WRITTEN TASK 1: Rewrite the paragraph of the Figure humaine guide that begins "Poulenc imagined a choir of around 200" as a short bulleted list, keeping its main facts.
WRITTEN TASK 2: Carry on the guide to Poulenc's Figure humaine from the point where it stops.

READING TEXT:

━━━

A guide to the music of Figure humaine
Figure humaine is one of the most extraordinary and beautiful choral works of the 20th century. Poulenc used all his harmonic deftness to create a cantata whose text describes the misery of oppression and the terror of death while looking towards the hope of liberation.
It is divided into eight movements, scored for two six-part choirs with frequent divisi, and the music is often complex with vocal parts of breathtaking variety. ‘A very pure style with no bits of clever writing, variety coming just from the musical expression. It’s very difficult,’ wrote Poulenc to Marie-Blanche in 1943.
Poulenc imagined a choir of around 200 but for the world premiere, conducted by Leslie Woodgate, he accepted a reduction to 84, with seven singers to each part. The broadcast was scheduled for a Sunday, when some BBC Chorus members had church commitments, so members of the Variety Chorus – ‘hardly used to this kind of music’, as BBC producer Edward Lockspeiser remarked – were brought in.
The concert was attended by musical celebrities including Benjamin Britten and Peter Pears, violinist Ginette Neveu, soprano Maggie Teyte and conductor Adrian Boult. British audiences heard the broadcast but due to unexplained technical problems, it was not heard in France. Lockspeiser wrote later: ‘“Liberty”, the first poem in the book and the last in the cantata, assumed a significance comparable to the Marseillaise during the French Revolution.’ The RAF had contributed to the legend when in 1942 it had dropped copies of the poem over occupied France to boost civilian morale.
Figure humaine sets eight poems of varying lengths which pack a punch, plunging from peaceful snow scenes to nightmarish pursuits by big-jawed monsters. Even charming domestic details are woven through with horror, as in the second poem’s young housemaids who sing as they scrub blood off the stones.
Poulenc mirrors the mood and shape of Éluard’s text with skill and imagination, culminating in ‘Liberté’, with its long, slow build towards the ffff finale. Éluard lists everything in the world that he holds dear – his exercise books, his breakfast bread, his friends, his beloved dog with its clumsy paws – and imagines inscribing on each a single word. That word – ‘liberty’ – is withheld until the poem’s end. Poulenc creates extraordinary weight in the last 11 bars to mirror this revelation musically. Pitch and volume climb inexorably until all the voices converge on a brilliant E major chord covering four octaves, including a ringing top E from both choirs on the last syllable of ‘Liberté’.
Often critical of his own work, Poulenc never expressed misgivings about Figure humaine. After the performance by the Belgian Radio Choir in 1946, he wrote to the conductor, Paul Collaer, ‘Suddenly for 20 minutes I could believe I was a great composer! A very nice feeling!’
Best recordings of Poulenc’s Figure humaine
Mathieu Romano (conductor)

━━━

Entries on finding words and elements
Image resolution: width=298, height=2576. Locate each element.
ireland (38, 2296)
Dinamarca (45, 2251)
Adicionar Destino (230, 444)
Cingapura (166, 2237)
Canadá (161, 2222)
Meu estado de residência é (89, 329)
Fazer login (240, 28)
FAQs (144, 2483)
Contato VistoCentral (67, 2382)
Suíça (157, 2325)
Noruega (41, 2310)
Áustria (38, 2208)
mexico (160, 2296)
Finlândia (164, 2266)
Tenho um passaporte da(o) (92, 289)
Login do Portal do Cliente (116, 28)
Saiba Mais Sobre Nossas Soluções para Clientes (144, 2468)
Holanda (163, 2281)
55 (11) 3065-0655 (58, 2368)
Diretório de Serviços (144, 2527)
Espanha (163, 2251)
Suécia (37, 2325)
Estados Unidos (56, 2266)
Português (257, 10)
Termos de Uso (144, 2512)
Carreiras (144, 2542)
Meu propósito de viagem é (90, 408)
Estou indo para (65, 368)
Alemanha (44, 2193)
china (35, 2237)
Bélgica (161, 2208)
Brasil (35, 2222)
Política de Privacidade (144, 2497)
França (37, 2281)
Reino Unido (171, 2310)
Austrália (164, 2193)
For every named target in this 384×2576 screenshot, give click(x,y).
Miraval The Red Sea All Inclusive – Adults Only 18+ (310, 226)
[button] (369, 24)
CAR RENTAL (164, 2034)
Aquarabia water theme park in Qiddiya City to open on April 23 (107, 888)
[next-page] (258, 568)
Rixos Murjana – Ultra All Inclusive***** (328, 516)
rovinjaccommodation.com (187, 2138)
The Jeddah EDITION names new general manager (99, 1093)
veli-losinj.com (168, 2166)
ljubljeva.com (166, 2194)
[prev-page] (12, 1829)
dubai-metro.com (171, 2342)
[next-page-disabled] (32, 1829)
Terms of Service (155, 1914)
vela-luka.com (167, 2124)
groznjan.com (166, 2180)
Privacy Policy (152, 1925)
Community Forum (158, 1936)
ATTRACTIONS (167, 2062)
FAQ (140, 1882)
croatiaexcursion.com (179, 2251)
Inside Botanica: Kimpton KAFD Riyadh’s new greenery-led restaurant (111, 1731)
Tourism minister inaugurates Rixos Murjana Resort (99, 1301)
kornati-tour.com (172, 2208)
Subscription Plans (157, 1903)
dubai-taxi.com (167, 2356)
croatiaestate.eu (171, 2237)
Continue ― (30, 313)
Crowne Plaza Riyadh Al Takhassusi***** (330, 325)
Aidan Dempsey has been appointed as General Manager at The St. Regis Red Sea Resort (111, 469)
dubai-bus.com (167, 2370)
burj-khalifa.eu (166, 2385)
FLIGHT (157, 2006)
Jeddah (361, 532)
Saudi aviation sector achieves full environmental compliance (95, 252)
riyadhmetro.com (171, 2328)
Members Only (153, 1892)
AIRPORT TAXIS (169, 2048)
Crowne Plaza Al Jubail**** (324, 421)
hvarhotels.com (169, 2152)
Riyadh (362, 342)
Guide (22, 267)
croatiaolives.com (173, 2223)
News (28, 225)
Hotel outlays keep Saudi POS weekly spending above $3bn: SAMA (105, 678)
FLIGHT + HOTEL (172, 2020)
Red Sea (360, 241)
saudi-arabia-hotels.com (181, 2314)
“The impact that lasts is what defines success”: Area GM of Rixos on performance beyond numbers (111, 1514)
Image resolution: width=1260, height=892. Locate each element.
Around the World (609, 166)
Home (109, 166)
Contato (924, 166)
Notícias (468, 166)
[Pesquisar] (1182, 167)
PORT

━━━

WRITTEN RESPONSE 1:
- Poulenc had imagined a choir of about 200 singers.
- For the world premiere, conducted by Leslie Woodgate, he accepted 84 singers, seven to a part.
- The broadcast fell on a Sunday, when some BBC Chorus members had church commitments.
- Members of the Variety Chorus were brought in instead. BBC producer Edward Lockspeiser remarked that they were "hardly used to this kind of music."

WRITTEN RESPONSE 2:
Ensemble Aedes
Aparté AP 201
Figure humaine makes enormous demands on the stamina, technique and musicianship of any choir, which may explain why it’s performed less often than Poulenc’s Gloria or Stabat mater. Of the dozen-plus recordings currently available, the majority feature nearer 40 rather than the 200 singers Poulenc envisaged.
Two French choirs and two British choirs stand out for their impressive technique and emotional impact, and of the four, Ensemble Aedes, directed by Mathieu Romano, go straight to the heart with their gutsy performance. The young French soloists do for choral works what the Il Giardino Armonico ensemble did for instrumental classics – namely, deliver them with fresh, uninhibited tone. They may be raw and approximate at times, but Poulenc wanted citizens on the barricades, not choristers.
The opening bars are crucial – the basses’ entrance must strike fear, or at the very least apprehension, into the heart. Their grumbling ‘De tous les printemps du monde’ recalls the dull thud of shells landing on the earth, and the venom of ‘le plus laid’, Poulenc’s ugliest dissonance sung with increasing emphasis by the choir, sends shivers down the spine.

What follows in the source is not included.